毛细云教授治疗高位肛瘘经验
李明月1 毛细云2▲
1.安徽中医药大学研究生院,安徽合肥 230031;2.安徽省中医院肛肠科,安徽合肥 230031
[摘要]对于高位肛瘘的治疗,毛细云教授认为应根据患者病情,在绿色肛肠治疗理念“微创无痛,安全有效,人文关怀”的指导下,综合运用不同术式,精确定位瘘管和内口,正确处理内口,彻底清除瘘管,通畅引流,并且注意保护肛门括约肌复合体,维护肛门外形和功能。重视术后换药,毛细云教授认为术后换药质量决定着肛瘘手术的成败。肛瘘术后换药,应保证引流通畅,还应注意手法轻柔,忌“猛擦、猛捅、猛塞”。善用中医特色疗法,毛细云教授认为中医中药在缓解肛瘘术后疼痛及促进肛瘘术后创面愈合方面疗效显著,合理使用中医特色疗法可改善患者术后体验,缩短创面愈合时间。
[关键词]毛细云;高位肛瘘;微创外科;中医;经验
根据中华中医药学会肛肠分会依据瘘管位置高低制定的分类标准,内口在肛窦部,瘘管通过外括约肌深部以上且仅有一个瘘管,侵犯耻骨直肠/肛提肌以上的为高位单纯性肛瘘;有两个以上外口和瘘管与内口相连并有支管或空腔,主管通过外括约肌深部以上,侵犯耻骨直肠肌/肛提肌以上者为高位复杂性肛瘘[1]。
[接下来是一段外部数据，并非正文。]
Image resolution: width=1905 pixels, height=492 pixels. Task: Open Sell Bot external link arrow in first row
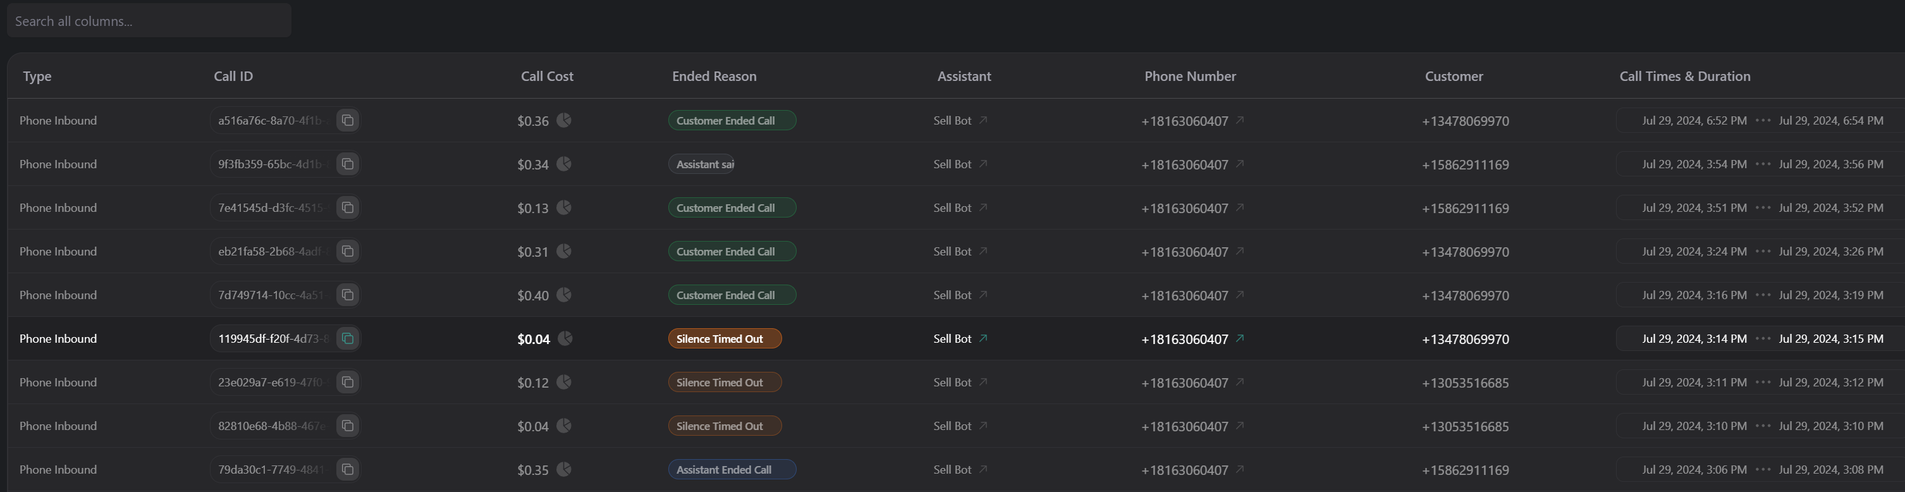pyautogui.click(x=983, y=120)
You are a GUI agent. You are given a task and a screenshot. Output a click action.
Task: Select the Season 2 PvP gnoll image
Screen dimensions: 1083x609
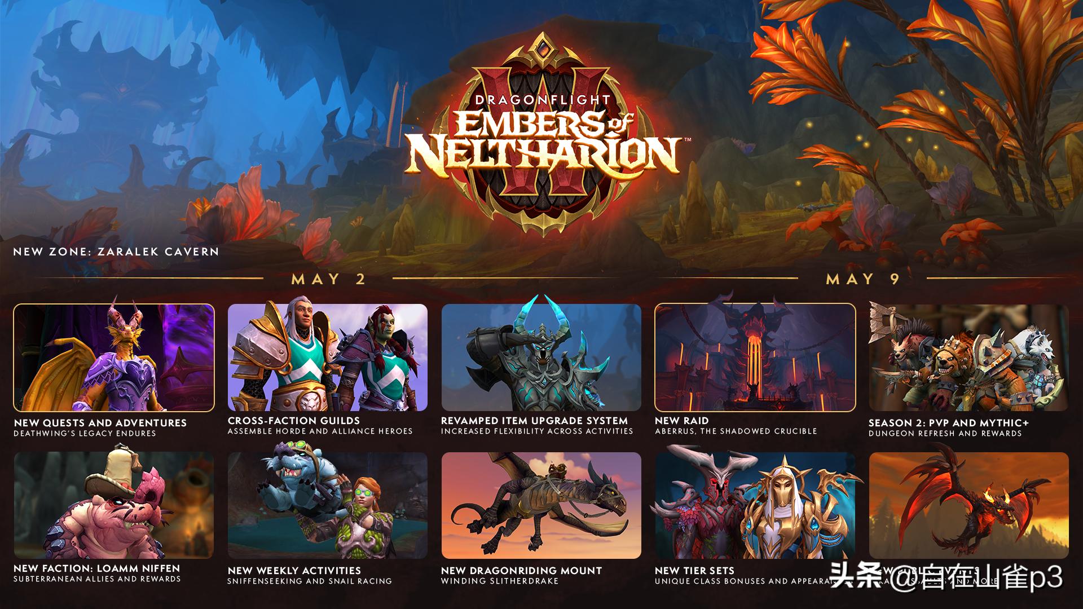(x=968, y=358)
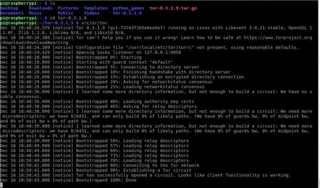The width and height of the screenshot is (320, 188).
Task: Click the python_games folder name
Action: (x=128, y=8)
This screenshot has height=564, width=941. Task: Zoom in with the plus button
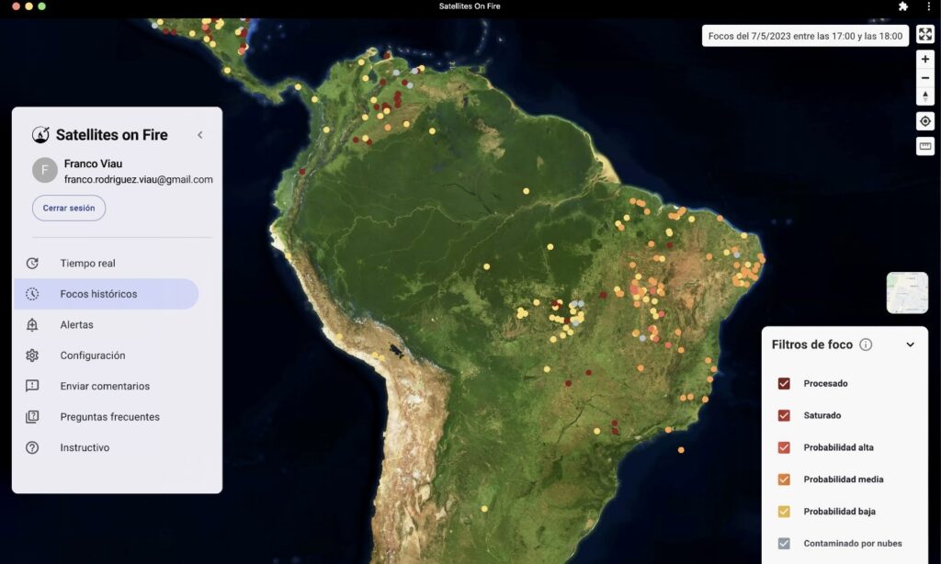pyautogui.click(x=925, y=59)
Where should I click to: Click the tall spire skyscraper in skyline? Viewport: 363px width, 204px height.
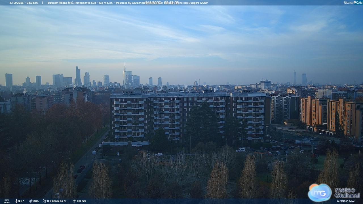coord(125,75)
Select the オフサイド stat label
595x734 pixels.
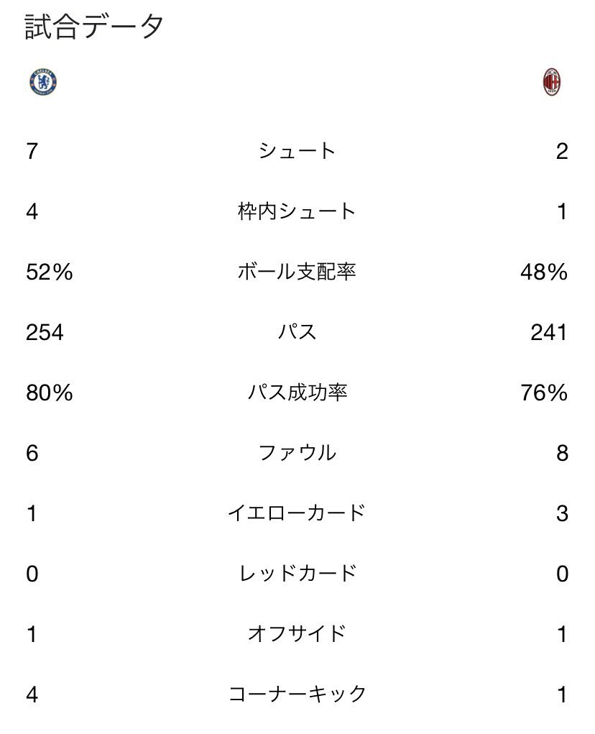pos(297,634)
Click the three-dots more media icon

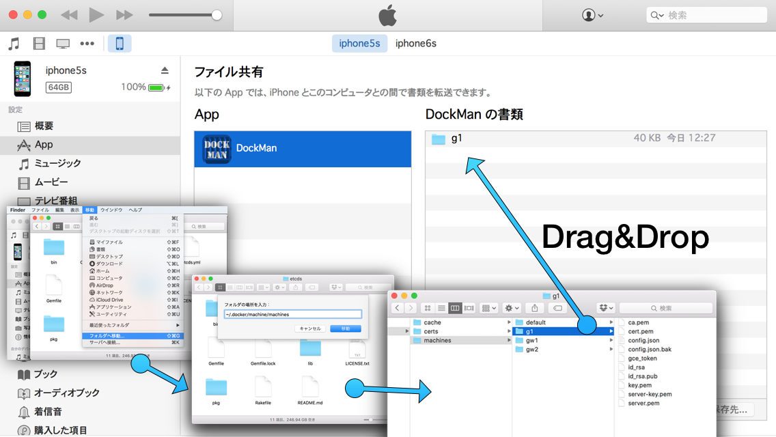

在我国,高位肛瘘的治疗,历来都是肛肠领域研究的重点和难点,传统手术由于创伤大,创面愈合慢,容易造成肛门变形和移位,且术后疼痛难忍,导致患者因为畏惧术后疼痛和手术后遗症而贻误治疗[2]
毛细云教授系全国知名肛肠专家,全国首届肛肠临床专业研究生,安徽肛肠微创手术的开创者,从事肛肠工作20 余年,有着丰富的临床经验,对肛肠微创手术有独特建树,倡导“绿色肛肠”理念。毛细云教授通过阅读国内外文献,精心研究各类保护肛门括约肌的微创手术方式,综合运用不同手术方式配合术后中药熏洗、换药治疗高位肛瘘,达到治愈率高、创面少患者痛苦小的效果。现将毛细云教授治疗高位肛瘘的临床经验介绍如下。
1 根据病情制定个性化手术方式
1.1 高位单纯性肛瘘
高位单纯性肛瘘是指内口在肛窦部,且仅有一个瘘管,瘘管通过外括约肌深部以上并侵犯耻骨直肠/肛提肌以上。2007年泰国医生Rojanasakul 首次提出LIFT 手术(ligation of the intersphincteric fistula tract,LIFT)[1],有文献[3-4]报道其总成功率约为75%,而近期一项长期随访显示,初次术后瘘管完全愈合仅占42%[5]。该术式只结扎瘘管而不处理内口,增加了复发的风险。尽管国内外有不少学者根据LEFT 术提出改良术式,但少有对内口进行直接封闭者[6-9]。毛细云教授对LEFT 术式进行改良,提出“瘘管剥离引流内口缝扎术”,并将此术式用于高位单纯性肛瘘。具体手术操作如下。患者采取椎管内麻醉,待麻醉满意后,予以导尿处理,取患侧卧位。术者用探针自肛瘘外口插入或从外口注射适量的1%亚甲蓝,以确定内口位置,牵拉瘘管外口,用电刀沿着瘘管走行剥离至括约肌水平,在括约肌间沟处截断瘘管,然后对内口做荷包式缝合。探查无支管及活动性出血,以0.9%的氯化钠溶液冲洗创面,观察内口无液体渗出,并置管于剥离的隧道内,固定于肛周皮肤上(术后第10 d,予以置管拆除);手术结束后在肛内塞入一枚复方角菜酸酯栓(西安杨森制药有限公司,商品名称:太宁,国药准字H20083150,生产批号:190619321),外以塔型纱布加压包扎。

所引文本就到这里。